Turning great ideas into healthier communities

Program

Cultiva La Salud/Central California Regional Obesity Prevention Program

(PHI program 2011-2018)

The Central California Regional Obesity Prevention Program (CCROPP) began in 2005 as a model program utilizing a policy and environmental change approach to help community members gain access to healthy food, beverages and safe spaces to be physically active. Central to CCROPP's work, the leadership training program (Healthy Kids, Healthy Communities Leadership Program) worked closely with local residents to help them gain the critical skills and tools to take on leadership roles and help to create healthier communities.vAs a regional initiative, CCROPP brought together public health departments, community based organizations and grassroots community members to work together in addressing the policy, system and environmental factors that contribute to obesity and obesity related illnesses. CCROPP's many local successes include changing local ordinances to allow for the establishment of farmer’s markets and unlocking school gates for physical activity.

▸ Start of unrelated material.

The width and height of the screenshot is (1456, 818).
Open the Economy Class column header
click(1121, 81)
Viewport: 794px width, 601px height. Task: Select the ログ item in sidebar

In 2016, CCROPP transitioned to Cultiva La Salud. The goal of Cultiva La Salud, which literally means “cultivate health” in Spanish, was to increase access to environments with healthy food or beverage options and increase access to physical activity opportunities. Through these approaches Cultiva La Salud increased the daily consumption of fruits, vegetables, healthy beverages and increase physical activity among the targeted Latino population. The project worked in partnership with the Dolores Huerta Foundation and the Ceres Partnership for Healthy Children.

 

 


Here's How We're Making a Difference

Baile Folklórico and Bicycles Keep the Central Valley Moving

Cultiva La Salud engages with community residents to help inform decision makers around improving access to healthy food and beverages and opportunities to be physically active. 
 
In 2016, Cultiva La Salud and Ceres Partnership for Healthy Children established a shared-use agreement which opened school space to residents in Ceres, a rural town in California’s Central Valley where nearly 70% of residents are obese or overweight. Today, 23,000 Latinos living nearby have increased their physical activity by participating in Bailoterapia, a form of aerobic dance akin to Zumba.

 

Building Cultural Resilience and Health in Fresno, California

PHI's Cultiva La Salud is helping to improve the food environment in Fresno CA, converting existing food vendors in the city's food deserts into healthy food vendors for the Latino community—including outfitting vendors with new bicycle carts. By removing unhealthy food while increasing access to healthy options, the project is promoting healthier diets and ultimately helping to reducing the onset of chronic disease. The mobile vendors now sell freshly-cut fruits, vegetables and other healthy options, share nutrition information and connect residents to supplemental nutrition programs. They serve as health champions in their community by providing access to healthy foods, but also act as role models for biking and as ambassadors linking business to public health and prevention. 

The initiative garnered Cultiva La Salud a win in the state’s Let’s Get Healthy California Innovation Challenge.

School Farm Stands Support Healthier Eating

Cultiva la Salud is supporting school farm stands to help create greater access to local fruits and vegetables for low-income residents in Southeast Fresno. Residents can purchase fresh produce using their CalFresh benefits.